*Task material*:
-- Opening Marker --

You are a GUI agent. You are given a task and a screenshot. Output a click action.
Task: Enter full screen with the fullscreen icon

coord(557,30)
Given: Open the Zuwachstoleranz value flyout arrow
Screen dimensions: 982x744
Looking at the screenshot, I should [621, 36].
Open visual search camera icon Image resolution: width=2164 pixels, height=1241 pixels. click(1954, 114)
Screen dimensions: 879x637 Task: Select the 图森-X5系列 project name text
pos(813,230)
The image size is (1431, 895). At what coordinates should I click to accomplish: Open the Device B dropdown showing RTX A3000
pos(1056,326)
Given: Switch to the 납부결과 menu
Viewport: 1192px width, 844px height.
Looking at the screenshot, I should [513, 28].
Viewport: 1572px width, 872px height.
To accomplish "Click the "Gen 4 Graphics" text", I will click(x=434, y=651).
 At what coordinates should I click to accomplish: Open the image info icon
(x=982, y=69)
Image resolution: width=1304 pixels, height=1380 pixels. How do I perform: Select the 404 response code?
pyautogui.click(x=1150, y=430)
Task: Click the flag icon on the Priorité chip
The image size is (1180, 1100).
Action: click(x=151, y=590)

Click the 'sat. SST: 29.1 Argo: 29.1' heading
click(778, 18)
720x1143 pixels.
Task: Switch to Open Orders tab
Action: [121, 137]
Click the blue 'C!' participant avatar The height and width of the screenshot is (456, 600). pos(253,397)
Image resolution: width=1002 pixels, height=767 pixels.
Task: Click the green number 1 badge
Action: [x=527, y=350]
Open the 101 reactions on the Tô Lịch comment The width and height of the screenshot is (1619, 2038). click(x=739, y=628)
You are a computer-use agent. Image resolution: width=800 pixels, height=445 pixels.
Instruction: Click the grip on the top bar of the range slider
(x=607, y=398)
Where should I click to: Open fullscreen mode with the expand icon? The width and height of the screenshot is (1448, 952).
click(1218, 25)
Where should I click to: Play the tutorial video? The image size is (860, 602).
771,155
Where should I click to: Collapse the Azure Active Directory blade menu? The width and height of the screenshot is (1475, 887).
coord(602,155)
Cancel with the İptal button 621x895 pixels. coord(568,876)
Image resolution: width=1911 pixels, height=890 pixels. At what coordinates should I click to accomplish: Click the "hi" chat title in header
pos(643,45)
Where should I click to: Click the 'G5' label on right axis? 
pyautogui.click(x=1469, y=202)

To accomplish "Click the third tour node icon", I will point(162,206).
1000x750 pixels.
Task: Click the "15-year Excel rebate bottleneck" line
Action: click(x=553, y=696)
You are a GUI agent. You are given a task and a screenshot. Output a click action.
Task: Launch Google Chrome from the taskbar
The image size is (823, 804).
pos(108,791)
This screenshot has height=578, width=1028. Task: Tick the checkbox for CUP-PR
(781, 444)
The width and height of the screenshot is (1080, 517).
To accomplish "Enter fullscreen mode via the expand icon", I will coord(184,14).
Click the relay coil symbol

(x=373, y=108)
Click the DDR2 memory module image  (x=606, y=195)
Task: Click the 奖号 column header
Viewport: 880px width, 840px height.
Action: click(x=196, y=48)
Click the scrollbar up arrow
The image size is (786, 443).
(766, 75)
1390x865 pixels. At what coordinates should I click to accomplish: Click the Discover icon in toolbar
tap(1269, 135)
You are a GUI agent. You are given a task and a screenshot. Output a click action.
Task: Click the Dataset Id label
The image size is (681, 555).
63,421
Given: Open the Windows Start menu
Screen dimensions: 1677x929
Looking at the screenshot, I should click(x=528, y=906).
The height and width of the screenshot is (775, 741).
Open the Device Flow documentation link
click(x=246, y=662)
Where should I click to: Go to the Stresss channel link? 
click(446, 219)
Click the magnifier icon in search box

-- Closing Marker --

*What this task involves*: An exact reproduction of all the entries above is required.

*Result of the exercise*:
You are a GUI agent. You are given a task and a screenshot. Output a click action.
Task: Enter full screen with the fullscreen icon

coord(557,30)
Given: Open the Zuwachstoleranz value flyout arrow
Screen dimensions: 982x744
Looking at the screenshot, I should [621, 36].
Open visual search camera icon Image resolution: width=2164 pixels, height=1241 pixels. click(1954, 114)
Screen dimensions: 879x637 Task: Select the 图森-X5系列 project name text
pos(813,230)
The image size is (1431, 895). At what coordinates should I click to accomplish: Open the Device B dropdown showing RTX A3000
pos(1056,326)
Given: Switch to the 납부결과 menu
Viewport: 1192px width, 844px height.
Looking at the screenshot, I should [513, 28].
Viewport: 1572px width, 872px height.
To accomplish "Click the "Gen 4 Graphics" text", I will click(x=434, y=651).
 At what coordinates should I click to accomplish: Open the image info icon
(x=982, y=69)
Image resolution: width=1304 pixels, height=1380 pixels. How do I perform: Select the 404 response code?
pyautogui.click(x=1150, y=430)
Task: Click the flag icon on the Priorité chip
The image size is (1180, 1100).
Action: click(x=151, y=590)

Click the 'sat. SST: 29.1 Argo: 29.1' heading
click(778, 18)
720x1143 pixels.
Task: Switch to Open Orders tab
Action: [121, 137]
Click the blue 'C!' participant avatar The height and width of the screenshot is (456, 600). pos(253,397)
Image resolution: width=1002 pixels, height=767 pixels.
Task: Click the green number 1 badge
Action: [x=527, y=350]
Open the 101 reactions on the Tô Lịch comment The width and height of the screenshot is (1619, 2038). click(x=739, y=628)
You are a computer-use agent. Image resolution: width=800 pixels, height=445 pixels.
Instruction: Click the grip on the top bar of the range slider
(x=607, y=398)
Where should I click to: Open fullscreen mode with the expand icon? The width and height of the screenshot is (1448, 952).
click(1218, 25)
Where should I click to: Play the tutorial video? The image size is (860, 602).
771,155
Where should I click to: Collapse the Azure Active Directory blade menu? The width and height of the screenshot is (1475, 887).
coord(602,155)
Cancel with the İptal button 621x895 pixels. coord(568,876)
Image resolution: width=1911 pixels, height=890 pixels. At what coordinates should I click to accomplish: Click the "hi" chat title in header
pos(643,45)
Where should I click to: Click the 'G5' label on right axis? 
pyautogui.click(x=1469, y=202)

To accomplish "Click the third tour node icon", I will point(162,206).
1000x750 pixels.
Task: Click the "15-year Excel rebate bottleneck" line
Action: click(x=553, y=696)
You are a GUI agent. You are given a task and a screenshot. Output a click action.
Task: Launch Google Chrome from the taskbar
The image size is (823, 804).
pos(108,791)
This screenshot has height=578, width=1028. Task: Tick the checkbox for CUP-PR
(781, 444)
The width and height of the screenshot is (1080, 517).
To accomplish "Enter fullscreen mode via the expand icon", I will coord(184,14).
Click the relay coil symbol

(x=373, y=108)
Click the DDR2 memory module image  (x=606, y=195)
Task: Click the 奖号 column header
Viewport: 880px width, 840px height.
Action: click(x=196, y=48)
Click the scrollbar up arrow
The image size is (786, 443).
(766, 75)
1390x865 pixels. At what coordinates should I click to accomplish: Click the Discover icon in toolbar
tap(1269, 135)
You are a GUI agent. You are given a task and a screenshot. Output a click action.
Task: Click the Dataset Id label
The image size is (681, 555).
63,421
Given: Open the Windows Start menu
Screen dimensions: 1677x929
Looking at the screenshot, I should click(x=528, y=906).
The height and width of the screenshot is (775, 741).
Open the Device Flow documentation link
click(x=246, y=662)
Where should I click to: Go to the Stresss channel link? 
click(446, 219)
Click the magnifier icon in search box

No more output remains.